● Extract

In this example we’ll use the vSphere Cluster Quickstart page to configure vSAN. Quickstart consolidates the storage and networking workflows required to activate vSAN. A new cluster has been created containing 2 ESXi hosts running 7.0 U1C. The hosts are in maintenance mode and have no existing datastores or partition information beyond the standard boot disk. Both hosts are using PCIe flash devices in passthrough mode.
A third host will act as the witness node. The witness for a 2-host vSAN cluster needs to have available disks for writing metadata; at least 10 GB cache and 15 GB capacity. All 3 hosts need a VMkernel port configured. Since this is a lab environment, with limited physical connections and bandwidth, I have configured the management vmk port to also be used for vSAN traffic. The vmk port is a virtual adapter used to handle VMware service traffic for various functionality. If you need guidance on setting up the VMkernel adapter for vSAN, see the How to Configure vSAN VMkernel Networking Knowledge Base page.
Now that the VMkernel ports are setup for vSAN traffic, and there is IP-reachability between the vSAN cluster hosts and witness node, we can start the vSAN configuration. Select the cluster in the vSphere client and click Configure > Quickstart. For stage 1 click Edit and select the vSAN service. After a couple of seconds the pre-requisite health checks in stage 2 are complete. Providing no issues arise move on to stage 3 and click Configure.
Configure the network settings for the vSAN cluster. The Quickstart setup uses vSphere Distributed Switches, which are recommended, although vSphere Standard Switches are also supported. In my lab, since I already enabled vSAN traffic on the management port, I can skip the Distributed Switch setup, and click Next.
Configure the vSAN cluster settings, like encryption, compression, and deduplication, as required. In this example I am using the Two node vSAN cluster deployment type. Click Next.
Select the disks and tier to be claimed for the vSAN cluster. Remember that vSAN can only use local or direct-attached storage, and not remote storage. In this example 2 x 500 GB flash devices have been allocated to the capacity tier, and 2 x 50 GB flash devices have been allocated to the cache tier. The total of the claimed disks is 1.07 TB. This does not provide any component failure protection and is only for lab purposes. I accept the recommended configuration and click Next.
Since my vSAN cluster is only 2-nodes, I need to add a witness host. The witness host, with available disks for metadata, and vSAN enabled VMkernel adapter for communication, is selected and passes the compatibility checks. Click Next to continue.
Claim the disks for the witness host to use, in this case I have allocated a 10 GB disk for the cache tier metadata, and 15 GB disk for the capacity tier metadata. Click Next to continue.

● Material provided

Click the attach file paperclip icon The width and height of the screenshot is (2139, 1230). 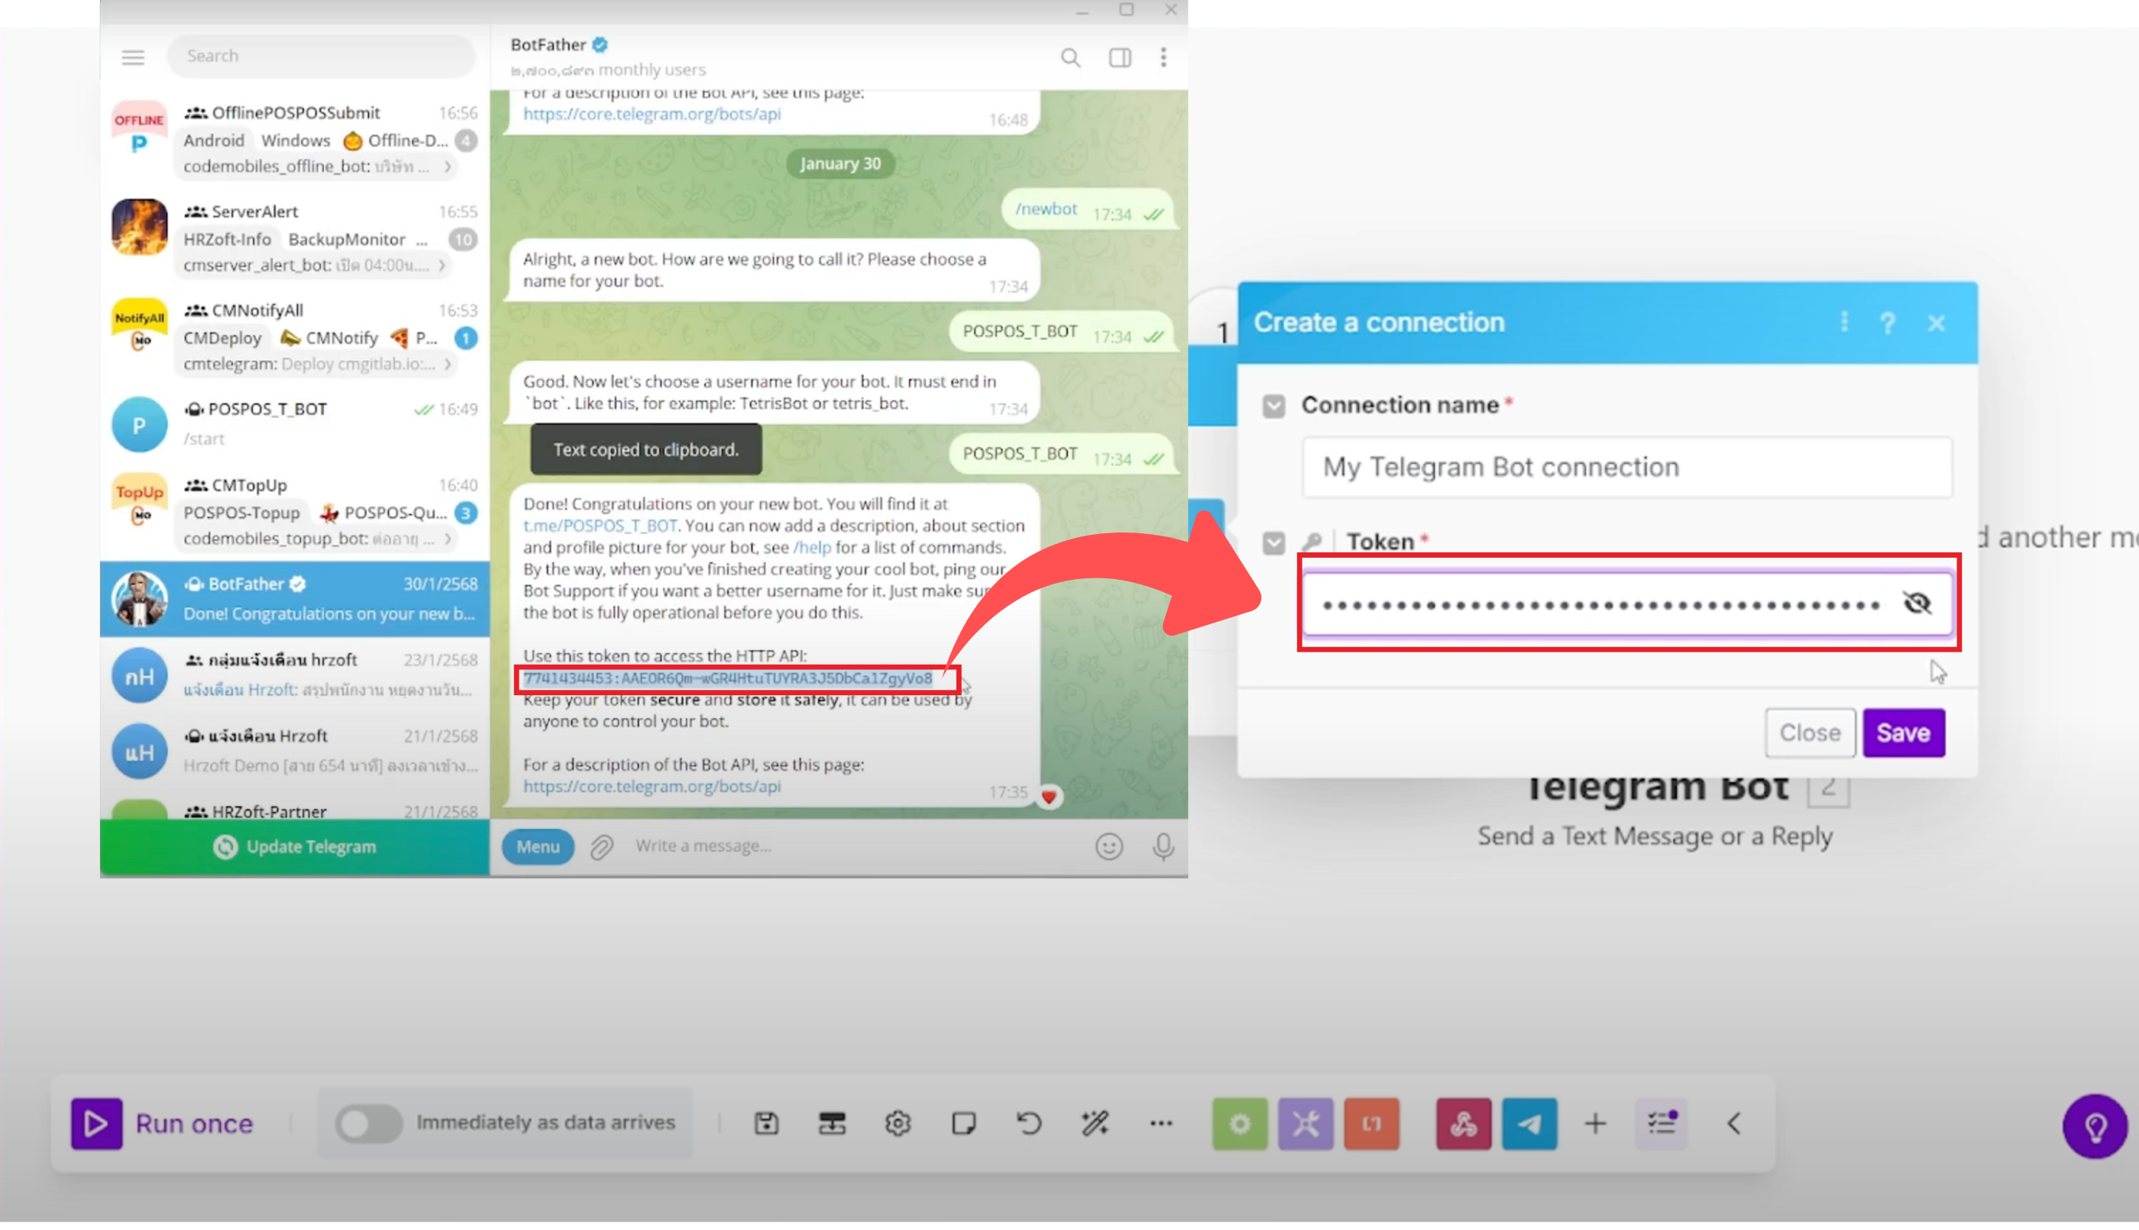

● Given request 1
Name the cluster settings that the vSAN walkthrough says to configure in the step after the network settings.
● Given request 2
In the vSAN walkthrough, what is the total size of the disks claimed for the cluster?
● Given request 3
Please carry on with the vSAN walkthrough, starting right after its final sentence.
You can leave the lines aside; they play no part here.

● Final result 1
Encryption, compression, and deduplication.

● Final result 2
1.07 TB.

● Final result 3
Review the settings configured and click Finish to deploy the vSAN configuration. Although the Quickstart interface returns a message pretty quickly saying the cluster is configured, keep an eye on activity in the Recent Tasks pane as there is likely still configuration taking place.
The easiest way to check the vSAN status is to select the cluster, click Monitor, and scroll down to vSAN. Skyline Health will show the vSAN health checks associated with the cluster, you can also see physical and virtual object states, capacity and performance.
To view or manually edit the cluster settings select the cluster, click Configure and scroll down to vSAN. Services shows the available vSAN services and their configuration, in my lab environment most of these are disabled. Disk Management shows the configured disk groups and their health state. In this lab scenario I only have 2 fault domains configured.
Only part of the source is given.